定年後に対する考え方は大きく変わってきています。
悠々自適
1970年代までは、定年後は悠々自適と考えられていました。
55歳定年が一般的で、男性の平均寿命は75歳に届きませんでした。
定年後は年金を受け取りながら、残りの人生を楽しもうというイメージでした。
金利も高く、貯えの多い人は金利だけでも生活できたはずです。
産業廃棄物
1980年代に入ると、少子高齢化社会が進み、年金制度の破綻が懸念され始めました。
1986年に60歳定年の努力義務化が打ち出され、
1994年に60歳未満の定年制の禁止が法制化されました。(1998年施行)
このころから、定年後がネガティブに語られだしました。
定年退職後やることがなく家でゴロゴロして妻につきまとうところから「濡れ落ち葉」、
どこにでもついてくるところから「ワシも族」などの言葉が生まれました。
さらに「粗大ゴミ」や「産業廃棄物」という呼び方もありました。
そのため、定年後はたくさんの趣味を持とうと言われました。
屋内と屋外、一人と大勢の四象限に分け、
それぞれの象限で10以上の趣味が必要だと言った人もいました。
10年前ぐらいからは、定年後を漫然と過ごすのはもったいない、
長い時間を有意義なものにするためにどうするかという
問題提起をする本が出版され始めました。
会社側の都合
少子高齢化はさらに進み、年金もどうなるか分かりません。
政府は定年の引き上げを企業に求めています。
現在は、本人が望んだ場合は、65歳までの雇用が義務づけられています。
しかし、多くの企業は、いびつな年齢構成に悩んでいます。
バブル期に大量採用した社員が50代になろうとしています。
この世代をどのように処遇するかは、多くの企業の課題です。
これから高度経済成長期のような事業拡大は望めません。
以前のように子会社や関連会社、取引先などに出向・転籍させることも、ままなりません。
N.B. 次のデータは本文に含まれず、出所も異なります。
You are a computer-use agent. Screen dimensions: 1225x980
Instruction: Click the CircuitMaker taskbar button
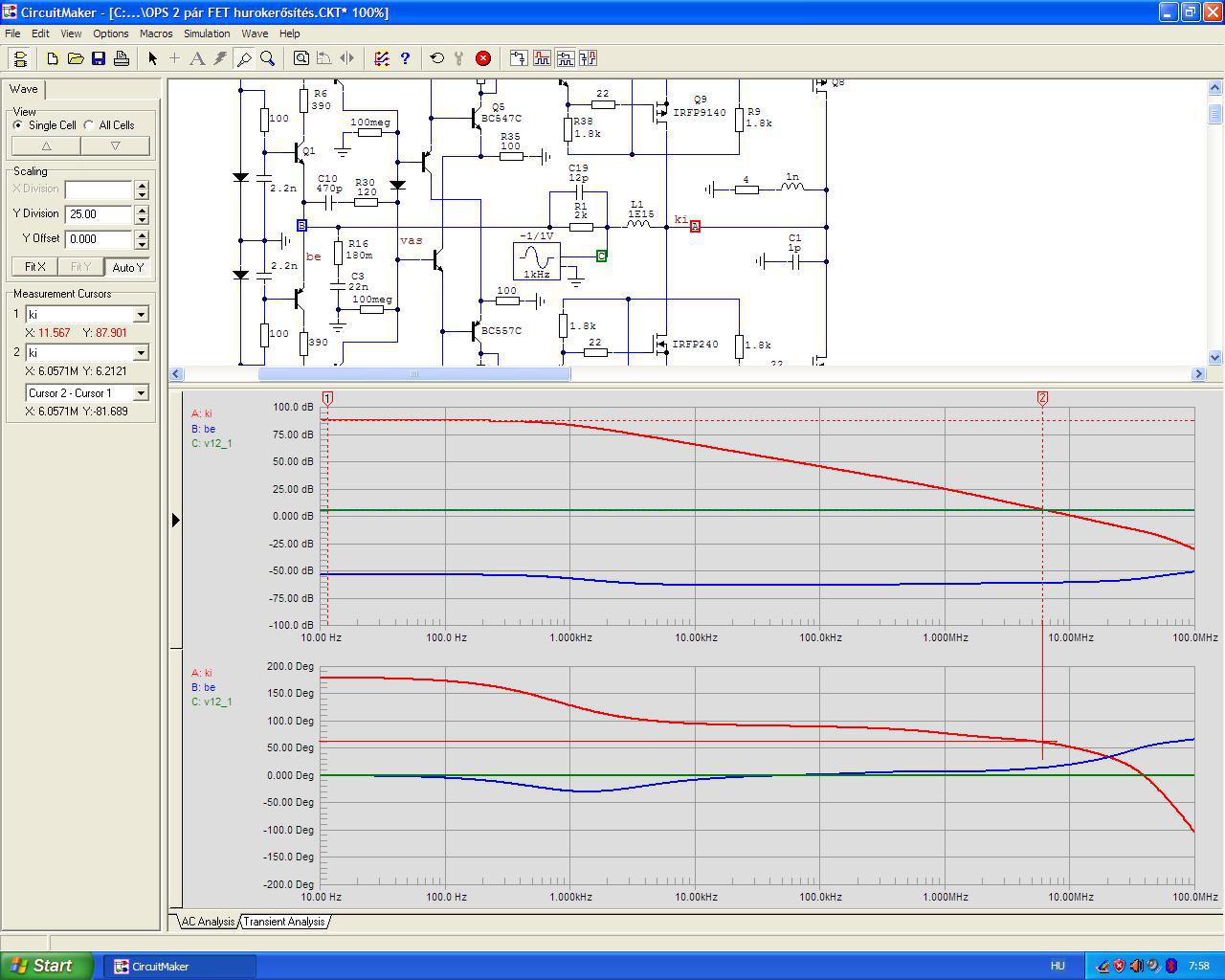(x=178, y=966)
受け入れ先が無くなっています。
おそらく政府は定年延長すると思います。
あるいは定年撤廃となるかもしれません。
しかし、企業には、それだけの人を抱えられる仕事がありません。
すると人件費を総額を増やさないように見直すしかなくなります。
定年延長となっても、経済的に安心だということにはなりません。
キャリアの考え方
それならば、いつまでも会社にしがみついても仕方がありません。
会社に自分のキャリアを預ける時代は終わりました。
自分のキャリアは自分で開発する時代です。
自分で自分のキャリアを計画し、
その時々に最適な仕事をすることが望ましいことです。
今勤めている会社以外にも広い視野を持ち、
自らのスキルを磨くことが必要です。